Pull out each line of the data that contains the string "section". Case counts.

## Start

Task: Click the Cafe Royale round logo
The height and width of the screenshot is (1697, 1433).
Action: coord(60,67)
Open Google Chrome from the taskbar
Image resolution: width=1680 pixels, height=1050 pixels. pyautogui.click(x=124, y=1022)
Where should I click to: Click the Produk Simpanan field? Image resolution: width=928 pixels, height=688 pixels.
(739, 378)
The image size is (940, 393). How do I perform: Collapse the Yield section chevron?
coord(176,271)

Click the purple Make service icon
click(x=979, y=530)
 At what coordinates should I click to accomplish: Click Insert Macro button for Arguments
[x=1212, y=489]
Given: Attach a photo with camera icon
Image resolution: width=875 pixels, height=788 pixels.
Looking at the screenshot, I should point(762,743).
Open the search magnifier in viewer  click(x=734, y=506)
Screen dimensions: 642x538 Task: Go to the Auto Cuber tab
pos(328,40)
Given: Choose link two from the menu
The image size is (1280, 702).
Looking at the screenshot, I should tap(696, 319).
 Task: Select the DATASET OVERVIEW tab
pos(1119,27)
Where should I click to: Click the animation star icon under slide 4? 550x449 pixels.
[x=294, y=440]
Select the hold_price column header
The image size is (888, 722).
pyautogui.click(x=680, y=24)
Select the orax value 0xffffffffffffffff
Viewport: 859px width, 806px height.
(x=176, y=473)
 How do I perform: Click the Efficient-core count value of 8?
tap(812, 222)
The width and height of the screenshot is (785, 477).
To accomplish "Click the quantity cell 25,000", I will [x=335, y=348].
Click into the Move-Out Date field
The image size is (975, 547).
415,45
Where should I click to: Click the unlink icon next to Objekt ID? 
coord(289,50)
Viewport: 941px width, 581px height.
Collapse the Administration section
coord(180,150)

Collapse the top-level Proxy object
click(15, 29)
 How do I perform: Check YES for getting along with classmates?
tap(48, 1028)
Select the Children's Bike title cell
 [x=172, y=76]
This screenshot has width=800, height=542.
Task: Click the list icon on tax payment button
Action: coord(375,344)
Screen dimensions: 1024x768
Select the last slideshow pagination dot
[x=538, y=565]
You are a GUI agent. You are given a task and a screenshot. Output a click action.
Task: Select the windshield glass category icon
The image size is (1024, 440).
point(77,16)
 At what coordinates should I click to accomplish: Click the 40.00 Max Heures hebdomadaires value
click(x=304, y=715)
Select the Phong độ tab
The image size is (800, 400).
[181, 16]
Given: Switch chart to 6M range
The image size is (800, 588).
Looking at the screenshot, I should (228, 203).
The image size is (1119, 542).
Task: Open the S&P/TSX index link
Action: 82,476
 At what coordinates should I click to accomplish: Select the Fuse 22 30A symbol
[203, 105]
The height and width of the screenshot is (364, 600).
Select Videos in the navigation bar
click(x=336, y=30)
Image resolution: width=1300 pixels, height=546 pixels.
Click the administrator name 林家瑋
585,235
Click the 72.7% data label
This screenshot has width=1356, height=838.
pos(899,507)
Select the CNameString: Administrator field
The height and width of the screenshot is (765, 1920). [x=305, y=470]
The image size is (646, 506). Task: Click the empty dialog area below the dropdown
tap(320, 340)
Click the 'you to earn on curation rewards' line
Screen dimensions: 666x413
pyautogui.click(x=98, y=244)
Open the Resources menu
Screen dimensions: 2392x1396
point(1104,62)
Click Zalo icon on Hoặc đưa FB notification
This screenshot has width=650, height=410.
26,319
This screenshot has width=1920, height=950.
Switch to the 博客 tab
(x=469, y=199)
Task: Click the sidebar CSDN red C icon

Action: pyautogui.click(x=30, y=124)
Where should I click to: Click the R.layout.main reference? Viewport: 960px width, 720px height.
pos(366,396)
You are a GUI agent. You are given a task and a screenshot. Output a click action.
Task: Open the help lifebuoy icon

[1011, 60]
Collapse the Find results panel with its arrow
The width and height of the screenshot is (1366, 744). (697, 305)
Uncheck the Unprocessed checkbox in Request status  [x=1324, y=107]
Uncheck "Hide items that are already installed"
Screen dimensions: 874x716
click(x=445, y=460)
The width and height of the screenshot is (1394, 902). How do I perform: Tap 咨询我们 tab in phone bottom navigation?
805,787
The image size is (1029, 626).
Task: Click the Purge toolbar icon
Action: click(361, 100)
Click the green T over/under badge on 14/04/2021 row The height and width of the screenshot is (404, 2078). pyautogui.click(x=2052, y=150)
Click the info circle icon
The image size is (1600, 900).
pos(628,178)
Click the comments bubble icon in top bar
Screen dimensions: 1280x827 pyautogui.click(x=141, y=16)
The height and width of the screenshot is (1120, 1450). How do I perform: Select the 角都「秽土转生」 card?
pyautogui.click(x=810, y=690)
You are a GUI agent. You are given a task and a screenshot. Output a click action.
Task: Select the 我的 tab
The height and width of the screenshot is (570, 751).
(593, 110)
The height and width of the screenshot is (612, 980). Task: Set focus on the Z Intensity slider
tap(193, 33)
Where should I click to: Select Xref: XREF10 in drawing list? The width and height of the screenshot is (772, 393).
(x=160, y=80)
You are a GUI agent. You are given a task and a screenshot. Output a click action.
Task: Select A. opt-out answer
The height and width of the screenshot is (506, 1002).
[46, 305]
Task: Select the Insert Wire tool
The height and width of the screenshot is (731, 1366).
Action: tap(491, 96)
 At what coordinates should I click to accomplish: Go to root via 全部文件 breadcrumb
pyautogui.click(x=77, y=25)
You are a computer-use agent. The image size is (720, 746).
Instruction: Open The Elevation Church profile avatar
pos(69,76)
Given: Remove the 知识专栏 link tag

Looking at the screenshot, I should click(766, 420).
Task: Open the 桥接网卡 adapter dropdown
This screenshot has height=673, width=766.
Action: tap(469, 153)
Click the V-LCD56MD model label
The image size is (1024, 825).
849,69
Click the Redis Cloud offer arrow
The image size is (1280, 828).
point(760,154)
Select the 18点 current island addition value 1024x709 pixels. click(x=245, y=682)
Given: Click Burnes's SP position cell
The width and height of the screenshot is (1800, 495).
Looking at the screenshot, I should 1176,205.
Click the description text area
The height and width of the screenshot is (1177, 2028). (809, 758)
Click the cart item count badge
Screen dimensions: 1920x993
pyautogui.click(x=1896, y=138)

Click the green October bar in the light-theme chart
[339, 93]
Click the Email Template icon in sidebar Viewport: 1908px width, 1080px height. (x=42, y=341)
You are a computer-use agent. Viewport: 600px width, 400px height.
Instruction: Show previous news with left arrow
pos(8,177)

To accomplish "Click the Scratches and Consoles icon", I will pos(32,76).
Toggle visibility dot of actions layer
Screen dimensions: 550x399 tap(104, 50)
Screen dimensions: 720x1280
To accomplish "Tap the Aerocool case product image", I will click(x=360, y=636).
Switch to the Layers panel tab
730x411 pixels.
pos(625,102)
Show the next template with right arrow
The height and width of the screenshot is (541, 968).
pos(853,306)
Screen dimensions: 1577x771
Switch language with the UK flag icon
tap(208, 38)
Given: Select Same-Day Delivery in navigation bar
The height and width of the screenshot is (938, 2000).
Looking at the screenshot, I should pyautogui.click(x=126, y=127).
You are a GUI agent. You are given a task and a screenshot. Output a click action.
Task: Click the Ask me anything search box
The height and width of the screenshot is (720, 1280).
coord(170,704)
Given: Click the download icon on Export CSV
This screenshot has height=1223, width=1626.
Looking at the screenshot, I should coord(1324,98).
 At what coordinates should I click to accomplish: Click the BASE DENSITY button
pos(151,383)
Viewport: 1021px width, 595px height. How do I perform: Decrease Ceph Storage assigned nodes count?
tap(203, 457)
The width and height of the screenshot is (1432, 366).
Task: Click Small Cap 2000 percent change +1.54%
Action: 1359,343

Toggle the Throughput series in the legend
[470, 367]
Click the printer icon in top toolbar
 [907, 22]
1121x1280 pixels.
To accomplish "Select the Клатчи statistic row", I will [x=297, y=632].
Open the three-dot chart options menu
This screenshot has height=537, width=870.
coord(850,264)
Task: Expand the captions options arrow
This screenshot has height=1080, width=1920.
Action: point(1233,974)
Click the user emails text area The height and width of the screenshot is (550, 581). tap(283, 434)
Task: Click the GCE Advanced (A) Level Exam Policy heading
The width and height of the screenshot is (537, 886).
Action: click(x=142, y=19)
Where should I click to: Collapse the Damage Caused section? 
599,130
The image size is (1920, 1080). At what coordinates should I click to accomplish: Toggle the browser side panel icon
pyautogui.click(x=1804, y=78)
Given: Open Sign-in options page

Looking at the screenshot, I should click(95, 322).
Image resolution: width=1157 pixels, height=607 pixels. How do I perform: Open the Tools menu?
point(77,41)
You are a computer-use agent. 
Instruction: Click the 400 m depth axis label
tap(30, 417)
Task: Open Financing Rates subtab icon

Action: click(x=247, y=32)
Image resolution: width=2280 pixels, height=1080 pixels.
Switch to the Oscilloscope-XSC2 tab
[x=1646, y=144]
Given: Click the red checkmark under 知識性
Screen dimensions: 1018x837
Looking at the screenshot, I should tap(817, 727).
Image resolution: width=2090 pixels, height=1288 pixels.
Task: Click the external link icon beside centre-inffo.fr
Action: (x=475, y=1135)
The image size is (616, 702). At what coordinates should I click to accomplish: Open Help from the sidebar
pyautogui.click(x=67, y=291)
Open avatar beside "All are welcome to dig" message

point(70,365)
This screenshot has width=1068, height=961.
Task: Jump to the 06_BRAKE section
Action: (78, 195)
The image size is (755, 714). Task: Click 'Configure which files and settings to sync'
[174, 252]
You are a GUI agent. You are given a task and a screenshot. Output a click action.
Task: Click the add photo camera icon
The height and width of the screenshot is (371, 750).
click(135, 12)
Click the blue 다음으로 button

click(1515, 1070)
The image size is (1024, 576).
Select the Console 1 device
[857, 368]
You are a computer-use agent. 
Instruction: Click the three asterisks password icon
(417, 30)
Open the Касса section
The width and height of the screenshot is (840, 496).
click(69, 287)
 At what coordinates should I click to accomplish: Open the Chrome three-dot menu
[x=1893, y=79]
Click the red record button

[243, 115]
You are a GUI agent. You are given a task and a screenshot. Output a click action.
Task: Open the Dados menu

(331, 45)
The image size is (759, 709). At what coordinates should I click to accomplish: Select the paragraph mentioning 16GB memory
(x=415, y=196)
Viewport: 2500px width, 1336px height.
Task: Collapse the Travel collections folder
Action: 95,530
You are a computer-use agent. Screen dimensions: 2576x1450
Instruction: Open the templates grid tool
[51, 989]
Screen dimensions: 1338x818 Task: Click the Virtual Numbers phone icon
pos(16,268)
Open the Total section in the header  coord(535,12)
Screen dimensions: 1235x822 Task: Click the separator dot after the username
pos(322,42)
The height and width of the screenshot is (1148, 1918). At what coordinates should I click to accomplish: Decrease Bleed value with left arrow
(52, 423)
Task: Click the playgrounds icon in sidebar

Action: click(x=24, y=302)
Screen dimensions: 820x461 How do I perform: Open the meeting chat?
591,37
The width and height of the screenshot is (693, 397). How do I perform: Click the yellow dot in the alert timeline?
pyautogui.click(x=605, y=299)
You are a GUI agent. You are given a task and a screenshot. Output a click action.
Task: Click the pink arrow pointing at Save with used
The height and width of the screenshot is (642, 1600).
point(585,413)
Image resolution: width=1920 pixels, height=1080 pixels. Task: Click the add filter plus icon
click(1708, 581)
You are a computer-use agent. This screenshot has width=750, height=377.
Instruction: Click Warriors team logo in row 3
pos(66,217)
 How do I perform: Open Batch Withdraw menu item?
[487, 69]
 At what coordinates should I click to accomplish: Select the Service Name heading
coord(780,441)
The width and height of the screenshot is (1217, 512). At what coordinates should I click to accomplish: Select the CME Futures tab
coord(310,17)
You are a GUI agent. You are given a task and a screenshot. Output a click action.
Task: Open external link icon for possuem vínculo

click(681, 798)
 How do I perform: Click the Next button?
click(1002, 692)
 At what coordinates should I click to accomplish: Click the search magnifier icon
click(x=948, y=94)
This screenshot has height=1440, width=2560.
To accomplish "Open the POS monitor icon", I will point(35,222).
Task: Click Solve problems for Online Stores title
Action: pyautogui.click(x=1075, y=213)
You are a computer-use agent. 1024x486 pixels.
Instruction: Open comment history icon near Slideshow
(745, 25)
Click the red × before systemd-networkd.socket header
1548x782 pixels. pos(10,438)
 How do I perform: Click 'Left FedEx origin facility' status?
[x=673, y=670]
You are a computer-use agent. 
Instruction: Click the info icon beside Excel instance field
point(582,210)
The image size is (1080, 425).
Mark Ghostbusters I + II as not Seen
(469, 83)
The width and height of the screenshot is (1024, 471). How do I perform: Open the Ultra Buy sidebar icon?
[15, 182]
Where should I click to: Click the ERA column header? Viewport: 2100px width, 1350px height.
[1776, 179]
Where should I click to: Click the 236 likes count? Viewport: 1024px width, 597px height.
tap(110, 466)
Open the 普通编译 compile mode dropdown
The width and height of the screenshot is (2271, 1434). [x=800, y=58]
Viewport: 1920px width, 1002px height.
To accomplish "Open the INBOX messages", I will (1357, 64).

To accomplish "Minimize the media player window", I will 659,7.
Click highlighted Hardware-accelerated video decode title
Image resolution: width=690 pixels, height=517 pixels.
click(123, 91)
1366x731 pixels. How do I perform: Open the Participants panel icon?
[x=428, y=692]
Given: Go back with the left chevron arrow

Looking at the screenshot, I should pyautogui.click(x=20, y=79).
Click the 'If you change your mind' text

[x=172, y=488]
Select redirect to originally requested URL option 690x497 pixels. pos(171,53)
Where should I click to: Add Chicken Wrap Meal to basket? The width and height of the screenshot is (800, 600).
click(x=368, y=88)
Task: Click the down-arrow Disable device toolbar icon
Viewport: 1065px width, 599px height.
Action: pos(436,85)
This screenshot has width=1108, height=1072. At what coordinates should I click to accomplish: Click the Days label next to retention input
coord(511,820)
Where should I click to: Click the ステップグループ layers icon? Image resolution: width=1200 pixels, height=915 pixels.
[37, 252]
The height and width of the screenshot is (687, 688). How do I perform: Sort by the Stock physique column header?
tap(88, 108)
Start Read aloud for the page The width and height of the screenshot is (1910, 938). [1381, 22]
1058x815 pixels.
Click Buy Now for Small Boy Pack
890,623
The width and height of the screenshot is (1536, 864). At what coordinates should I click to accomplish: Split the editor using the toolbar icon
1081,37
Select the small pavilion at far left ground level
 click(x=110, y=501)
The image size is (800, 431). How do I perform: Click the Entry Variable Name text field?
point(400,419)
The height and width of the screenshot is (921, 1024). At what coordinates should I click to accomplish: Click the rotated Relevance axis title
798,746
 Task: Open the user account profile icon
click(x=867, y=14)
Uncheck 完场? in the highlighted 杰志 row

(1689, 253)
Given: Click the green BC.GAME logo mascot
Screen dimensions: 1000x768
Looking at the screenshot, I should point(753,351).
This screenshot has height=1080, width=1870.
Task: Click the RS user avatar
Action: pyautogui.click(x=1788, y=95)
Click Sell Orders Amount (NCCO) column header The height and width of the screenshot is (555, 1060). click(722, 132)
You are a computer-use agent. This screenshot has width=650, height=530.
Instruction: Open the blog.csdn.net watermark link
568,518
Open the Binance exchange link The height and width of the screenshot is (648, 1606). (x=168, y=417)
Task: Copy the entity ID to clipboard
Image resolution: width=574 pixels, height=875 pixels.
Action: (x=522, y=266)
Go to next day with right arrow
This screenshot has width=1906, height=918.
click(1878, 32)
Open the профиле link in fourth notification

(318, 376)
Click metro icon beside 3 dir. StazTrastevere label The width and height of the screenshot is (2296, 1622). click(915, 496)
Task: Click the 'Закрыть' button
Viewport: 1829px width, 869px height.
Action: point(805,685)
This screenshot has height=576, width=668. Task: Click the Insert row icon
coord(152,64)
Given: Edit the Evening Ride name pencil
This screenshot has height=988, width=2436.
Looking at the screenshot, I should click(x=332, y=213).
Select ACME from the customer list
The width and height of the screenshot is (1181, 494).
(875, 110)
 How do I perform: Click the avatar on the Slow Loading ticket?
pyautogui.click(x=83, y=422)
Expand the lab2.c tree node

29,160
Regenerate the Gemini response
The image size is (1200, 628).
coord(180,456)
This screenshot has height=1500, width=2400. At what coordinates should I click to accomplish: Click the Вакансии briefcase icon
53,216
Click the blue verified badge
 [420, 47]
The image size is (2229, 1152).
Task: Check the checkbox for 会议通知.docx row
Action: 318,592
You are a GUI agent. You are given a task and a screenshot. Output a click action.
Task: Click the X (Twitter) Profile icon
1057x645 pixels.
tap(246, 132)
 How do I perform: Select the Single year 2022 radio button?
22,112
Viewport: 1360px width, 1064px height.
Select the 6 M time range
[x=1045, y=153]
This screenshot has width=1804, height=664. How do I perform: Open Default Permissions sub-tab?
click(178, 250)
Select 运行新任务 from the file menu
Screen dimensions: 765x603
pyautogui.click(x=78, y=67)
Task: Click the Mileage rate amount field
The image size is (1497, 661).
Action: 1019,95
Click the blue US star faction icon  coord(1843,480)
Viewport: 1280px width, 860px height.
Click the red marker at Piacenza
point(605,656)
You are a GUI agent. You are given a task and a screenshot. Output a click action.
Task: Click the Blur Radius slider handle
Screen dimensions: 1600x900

## End

Result.
The image size is (940, 393). How do I perform: Collapse the Yield section chevron?
Collapse the Administration section
Where should I click to: Collapse the Damage Caused section? 
Task: Jump to the 06_BRAKE section
Open the Касса section
Open the Total section in the header  coord(535,12)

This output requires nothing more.